→ **Work to be completed**: Taking the line with "The height and" as the first and the line with "the Create group" as the last, set down exactly every line in that range from the entries below, and no more.

→ **Provided records**:
++++++++

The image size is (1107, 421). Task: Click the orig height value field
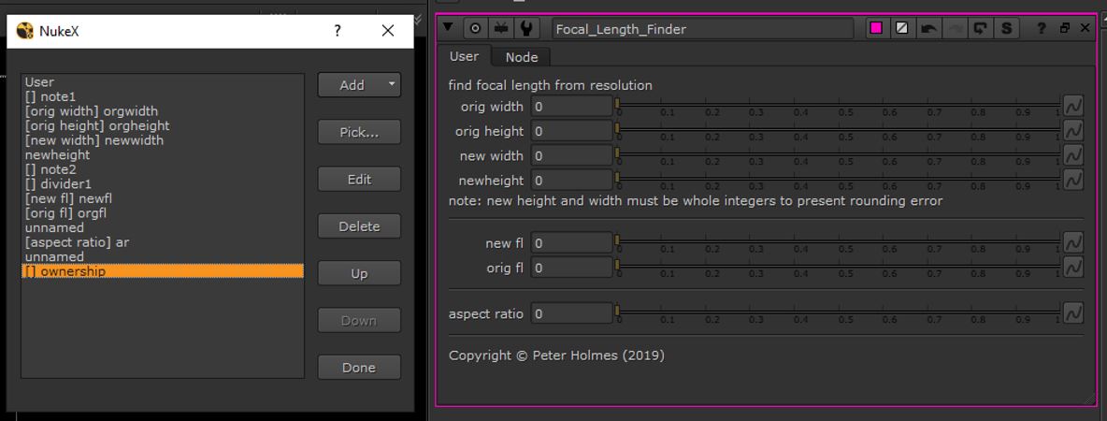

++++++++

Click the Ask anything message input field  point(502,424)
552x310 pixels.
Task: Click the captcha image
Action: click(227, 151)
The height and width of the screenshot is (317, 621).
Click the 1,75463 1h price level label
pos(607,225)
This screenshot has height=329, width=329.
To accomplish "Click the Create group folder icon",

++++++++

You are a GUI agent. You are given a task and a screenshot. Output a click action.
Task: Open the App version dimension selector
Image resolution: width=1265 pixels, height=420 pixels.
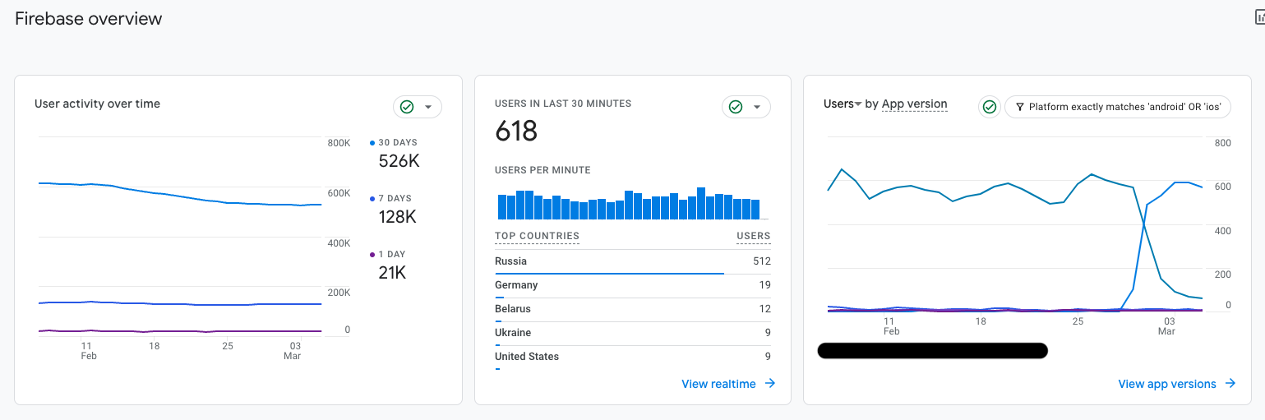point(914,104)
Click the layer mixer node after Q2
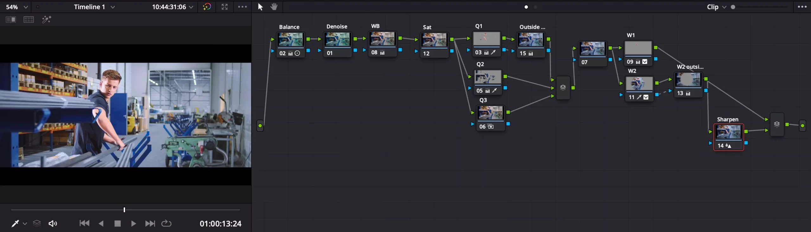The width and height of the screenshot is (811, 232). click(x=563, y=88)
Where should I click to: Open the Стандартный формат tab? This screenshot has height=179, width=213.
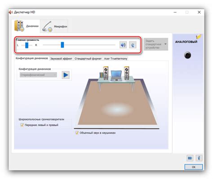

++++++++

→ **Written reply**:
The height and width of the screenshot is (317, 621).
Click the 1,75463 1h price level label
pos(607,225)
This screenshot has height=329, width=329.
To accomplish "Click the Create group folder icon",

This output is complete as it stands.